### TEXTO
****

O curioso mundo dos retro-clones de D&D
O hobby do RPG como conhecemos hoje se originou de uma maneira curiosa e um tanto humilde, quem já teve a oportunidade de ao menos passar o olho nas publicações originais de D&D deve ter percebido que a qualidade é, digamos assim, um tanto amadora para padrões atuais.
No fundo era um bando de hobbista que não tinha muita formação formal para escrever de maneira profissional, e as ferramentas disponíveis para esse tipo de trabalho não ajudavam muito.
O resultado é um tanto de texto confuso cujos detalhes de interpretação são motivo de debate até hoje, o oposto de algo que eu chamaria de acessível. Ainda assim, essas palavras emboladas e misturadas de alguma forma se conectaram com o zeitgeist da época e rapidamente conquistaram o mundo.
Felizmente, um movimento, ou uma coleção de pequenos movimentos, se dedicou a traduzir os conceitos e ideias desses pequenos tomos ancestrais para as linguagens e maneirismos do mundo atual. Chamamos essas obras de retro-clones. Hoje vou falar um pouco sobre algumas e porque as considero leituras fascinantes.
Old-School Essentials: Classic Fantasy
Dentre os retro-clones que vou comentar hoje, o Old-School Essentials: Classic Fantasy é o mais fiel a versão de D&D que tenta reproduzir, a B/X de 1981, assim temos todas as suas idiossincrasias. Tabela de porcentagem para ladino, os cinco saves originais com seus nomes questionáveis, está tudo aqui. Assim, se o seu objetivo é realmente ter uma janela fiel sobre como D&D básico antigo se comportava, esse com certeza é o melhor caminho.

****

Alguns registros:
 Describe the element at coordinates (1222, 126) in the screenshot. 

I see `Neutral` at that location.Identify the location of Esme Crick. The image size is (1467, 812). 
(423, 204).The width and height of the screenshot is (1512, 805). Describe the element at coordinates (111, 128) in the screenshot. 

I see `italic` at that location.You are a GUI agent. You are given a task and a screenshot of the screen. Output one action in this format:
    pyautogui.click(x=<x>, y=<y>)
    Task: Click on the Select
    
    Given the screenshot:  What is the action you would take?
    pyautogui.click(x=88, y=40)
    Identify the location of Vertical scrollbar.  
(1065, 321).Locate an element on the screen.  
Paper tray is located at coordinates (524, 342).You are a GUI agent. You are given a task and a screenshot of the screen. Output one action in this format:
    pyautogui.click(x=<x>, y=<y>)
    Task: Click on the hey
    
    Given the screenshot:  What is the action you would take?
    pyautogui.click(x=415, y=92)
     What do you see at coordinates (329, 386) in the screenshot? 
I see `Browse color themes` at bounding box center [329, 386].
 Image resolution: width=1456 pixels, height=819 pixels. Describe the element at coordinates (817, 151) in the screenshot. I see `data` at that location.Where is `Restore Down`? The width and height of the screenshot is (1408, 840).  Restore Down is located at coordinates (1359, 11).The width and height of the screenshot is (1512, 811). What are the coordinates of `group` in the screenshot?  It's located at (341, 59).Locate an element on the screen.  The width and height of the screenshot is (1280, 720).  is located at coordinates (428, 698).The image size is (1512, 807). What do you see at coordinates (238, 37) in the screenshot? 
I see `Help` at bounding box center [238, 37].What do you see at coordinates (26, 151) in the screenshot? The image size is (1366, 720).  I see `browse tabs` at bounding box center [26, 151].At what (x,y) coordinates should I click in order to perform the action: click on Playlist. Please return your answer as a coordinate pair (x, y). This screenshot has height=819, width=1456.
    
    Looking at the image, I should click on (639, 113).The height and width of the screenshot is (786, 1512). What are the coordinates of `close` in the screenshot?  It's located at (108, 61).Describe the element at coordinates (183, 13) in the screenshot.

****

### TAREFAS
a) Repita, sem mudar nada, o trecho do texto sobre retro-clones de D&D que vai de "No fundo era" até "considero leituras fascinantes.", incluindo essas palavras.
b) Liste todos os nomes de jogos ou de versões de jogos que aparecem no texto sobre retro-clones de D&D.
c) Escreva a continuação do texto sobre os retro-clones de D&D a partir da última frase.
Os registros não servem para nada aqui.

### RESPOSTAS
a)
No fundo era um bando de hobbista que não tinha muita formação formal para escrever de maneira profissional, e as ferramentas disponíveis para esse tipo de trabalho não ajudavam muito.
O resultado é um tanto de texto confuso cujos detalhes de interpretação são motivo de debate até hoje, o oposto de algo que eu chamaria de acessível. Ainda assim, essas palavras emboladas e misturadas de alguma forma se conectaram com o zeitgeist da época e rapidamente conquistaram o mundo.
Felizmente, um movimento, ou uma coleção de pequenos movimentos, se dedicou a traduzir os conceitos e ideias desses pequenos tomos ancestrais para as linguagens e maneirismos do mundo atual. Chamamos essas obras de retro-clones. Hoje vou falar um pouco sobre algumas e porque as considero leituras fascinantes.

b)
D&D
B/X
Old-School Essentials: Classic Fantasy

c)
O diferencial aqui é a organização e diagramação impecáveis, tudo é belíssimo e rápido de consultar. O texto é todo dividido em sessões claras, bem definidas, e em geral, subdivididas em bullet-points. É direto ao ponto ao extremo e perde nenhum tempo tentando se justificar.
Discutivelmente, pode não ser o melhor texto para aprender sobre esse tipo de jogo do zero, visto que nada realmente é explicado, as regras são expostas na sua cara, e é isso. Mas eu não consigo deixar de admirar a concisão e a apresentação, é feito como ferramenta de consulta para uma mesa na vida real, e para isso funciona perfeitamente.
A única parte que acrescenta em relação ao B/X original é a opção de usar classe de armadura ascendente (algo que será uma constante nos retro-clones apresentados nesse texto). E, apesar de fazer questão de reproduzir B/X fielmente, não faz questão de reproduzir seus erros e é explícito aonde o texto original era vago, como a diferenciação entre as armadilhas de sala e de tesouros.
O autor é muito ativo, e hoje em dia cria bastante material compatível que puxa para uma pegada mais moderna, a própria série Advanced Fantasy extrapola o OSE básico incluindo ancestralidade dividida de classe e sua zine oficial, Carcass Crawler, traz todo tipo de opções e regras alternativas.
Basic Fantasy Role-playing Game
Notável por ser 100% um projeto aberto de comunidade, com regras completas disponíveis online e livro físico vendido à preço de custo, Basic Fantasy realmente encarna o espírito de um jogo mantido por seus jogadores.
Pode ser considerado de certa forma, um oposto complementar ao OSE, o texto é corrido e um tanto misturado, o que dificulta um pouco para consulta, mas se explica um mínimo o suficiente para ser considerado uma boa introdução a esse tipo de regra. Ainda assim, não perde tempo fazendo proselitismo desnecessário, o que também é muito importante pra mim nesse tipo de jogo.
Novamente, as regras são primariamente baseadas em B/X, e apesar de não fazer tanta questão de fidelidade, incluindo algumas magias novas, reestruturando a progressão em vinte níveis e, é claro, usando classe de armadura ascendente. Ainda é relativamente próximo ao jogo que serviu de inspiração.
White Box Fantastic Medieval Adventure Game
O White Box é um caso interessante, principalmente por ser baseado em um jogo que eu não gosto, Swords & Wizardry, que carrega tudo que eu julgo de pior nesse tipo de jogo, confuso, feio, e perde tempo demais fazendo proselitismo religioso do movimento OSR, que eu pessoalmente detesto.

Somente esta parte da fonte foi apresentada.